Both units were spec'd the same, Horton always was able to fill the order to spec, any problems we had a face to face meeting, planned by them, delivered by a company sales man who answered any questions in his introduction to the unit. brought refreshments w/ them in their suv, including cases of mugs, shirts, hats, jackets, pens, calendars... left a hand written note w/ his home phone number in case we had any problems "anywhere, anytime". Sat down and talked w/ the crew for three hours about anything from the ambulance to "old times", was friendly, vists often to see if we had any problems, sends us a christmas card. 

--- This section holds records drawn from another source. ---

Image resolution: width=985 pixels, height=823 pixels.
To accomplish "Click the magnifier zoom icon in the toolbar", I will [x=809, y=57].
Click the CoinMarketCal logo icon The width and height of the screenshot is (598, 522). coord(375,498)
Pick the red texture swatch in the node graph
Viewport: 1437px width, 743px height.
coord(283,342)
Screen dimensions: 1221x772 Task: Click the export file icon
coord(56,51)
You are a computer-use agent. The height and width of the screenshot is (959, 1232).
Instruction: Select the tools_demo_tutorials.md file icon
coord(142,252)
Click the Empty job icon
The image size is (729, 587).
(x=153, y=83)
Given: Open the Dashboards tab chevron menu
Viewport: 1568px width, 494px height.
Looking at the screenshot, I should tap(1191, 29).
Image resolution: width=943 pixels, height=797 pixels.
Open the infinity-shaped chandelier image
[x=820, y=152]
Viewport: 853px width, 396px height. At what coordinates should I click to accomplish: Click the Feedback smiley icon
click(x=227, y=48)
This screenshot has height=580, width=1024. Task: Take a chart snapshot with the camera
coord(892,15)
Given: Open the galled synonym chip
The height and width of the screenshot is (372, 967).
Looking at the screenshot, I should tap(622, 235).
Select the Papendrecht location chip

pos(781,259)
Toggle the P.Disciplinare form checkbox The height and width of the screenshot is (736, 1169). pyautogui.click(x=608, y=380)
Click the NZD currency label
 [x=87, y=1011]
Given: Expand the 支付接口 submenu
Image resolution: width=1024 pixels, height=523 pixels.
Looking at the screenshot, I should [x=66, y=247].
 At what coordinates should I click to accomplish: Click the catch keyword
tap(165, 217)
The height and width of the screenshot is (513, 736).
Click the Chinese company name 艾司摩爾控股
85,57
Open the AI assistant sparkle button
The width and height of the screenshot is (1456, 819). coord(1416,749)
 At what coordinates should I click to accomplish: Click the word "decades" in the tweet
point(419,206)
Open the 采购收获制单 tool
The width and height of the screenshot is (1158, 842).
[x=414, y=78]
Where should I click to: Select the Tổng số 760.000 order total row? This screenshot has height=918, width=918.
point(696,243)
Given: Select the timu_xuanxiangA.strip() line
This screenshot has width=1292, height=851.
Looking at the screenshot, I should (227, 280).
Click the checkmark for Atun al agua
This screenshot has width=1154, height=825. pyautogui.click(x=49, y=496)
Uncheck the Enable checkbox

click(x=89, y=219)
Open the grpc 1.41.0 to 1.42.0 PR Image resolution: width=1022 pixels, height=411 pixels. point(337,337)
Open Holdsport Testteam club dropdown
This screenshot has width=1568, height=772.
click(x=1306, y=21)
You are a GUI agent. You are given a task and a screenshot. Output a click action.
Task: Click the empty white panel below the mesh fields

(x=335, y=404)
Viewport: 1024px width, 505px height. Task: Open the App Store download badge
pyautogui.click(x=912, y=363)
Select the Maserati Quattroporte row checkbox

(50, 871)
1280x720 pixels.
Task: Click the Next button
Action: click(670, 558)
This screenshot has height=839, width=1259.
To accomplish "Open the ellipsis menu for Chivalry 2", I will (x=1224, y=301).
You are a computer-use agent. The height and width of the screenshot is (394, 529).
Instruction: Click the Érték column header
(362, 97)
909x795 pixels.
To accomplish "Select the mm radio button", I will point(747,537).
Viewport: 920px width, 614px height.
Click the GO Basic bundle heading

Marque made changes w/ out any notice, didn't call till it was ready, couldn't get any info b/c nobody returned calls, sent a RV sales man to deliver it, didn't know anything about ambulances period. Gave us the keys, waited silently in his car while the sales guy had us sign a check, left w/ out any words being said. Left a business card w/ an email address for the company HQ. Was offered coffee, and snacks; said "No way". Got out as quick as possible. Never heard from them again, until they wanted it for a trade show. Wouldn't even give us anything in exchange, like fill up the fuel tank...

Horton used an ambulance for a trade show once, delivered a brand new replacement, helped us move the equipment, bought lunch, stayed and admired our antique truck, helped me put the hose on it...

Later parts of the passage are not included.